Physical Exercise and Selective Autophagy: Benefit and Risk on Cardiovascular Health

Abstract

Physical exercise promotes cardiorespiratory fitness, and is considered the mainstream of non-pharmacological therapies along with lifestyle modification for various chronic diseases, in particular cardiovascular diseases. Physical exercise may positively affect various cardiovascular risk factors including body weight, blood pressure, insulin sensitivity, lipid and glucose metabolism, heart function, endothelial function, and body fat composition. With the ever-rising prevalence of obesity and other types of metabolic diseases, as well as sedentary lifestyle, regular exercise of moderate intensity has been indicated to benefit cardiovascular health and reduce overall disease mortality. Exercise offers a wide cadre of favorable responses in the cardiovascular system such as improved dynamics of the cardiovascular system, reduced prevalence of coronary heart diseases and cardiomyopathies, enhanced cardiac reserve capacity, and autonomic regulation. Ample clinical and experimental evidence has indicated an emerging role for autophagy, a conservative catabolism process to degrade and recycle cellular organelles and nutrients, in exercise training-offered cardiovascular benefits. Regular physical exercise as a unique form of physiological stress is capable of triggering adaptation while autophagy in particular selective autophagy seems to be permissive to such cardiovascular adaptation. Here in this mini-review, we will summarize the role for autophagy in particular mitochondrial selective autophagy namely mitophagy in the benefit versus risk of physical exercise on cardiovascular function.

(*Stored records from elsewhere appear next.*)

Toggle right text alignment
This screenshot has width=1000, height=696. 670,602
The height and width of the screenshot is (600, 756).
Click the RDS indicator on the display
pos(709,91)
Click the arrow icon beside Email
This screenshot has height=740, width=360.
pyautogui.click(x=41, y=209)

Keywords: autophagy; benefit; cardiovascular; physical exercise; risk; selective autophagy.

Figure 1

Schematic of mitochondrial adaptations in response to exercise and how it contributes to cardioprotection.

Figure 2

Mechanism and signaling pathways involved in mitochondrial adaptation in heart following exercise. Acute exercise augments mitophagy depending on the phosphorylation of AMPK (protein kinase AMP-activated catalytic subunit alpha 1) and ULK1 (unc-51 like autophagy activating kinase 1). AMPK could be activated by exercise-related increase of AMP/ATP ratio, sympathetic activation and other signaling. Mitophagy removes dysfunctional mitochondria and reduces reactive oxygen species (ROS). AMPK also promotes mitochondrial biogenesis through regulating PGC-1a. Regular exercise mainly activates the IGF1-PI3K-Akt pathway, which targets several transcription factors in nucleus and contributes to cell growth, cellular survival, metabolic homeostasis, and mitochondrial maintenance. Abbreviations: AMPK, AMP-activated kinase; Sirt1, Sirtuin 1; PGC-1a, peroxisome proliferator activated receptor gamma co-activator 1a; IGF-1, insulin-like growth factor-1; PI3K, phosphoinositide-3 kinase; Akt, serine/threonine-protein kinase; C/EBPβ, CCAAT/enhancer binding protein b; Cited4, cbp/p300- interacting transactivator with Glu/Asp-rich carboxy-terminal domain 4; SRF, serum response factor.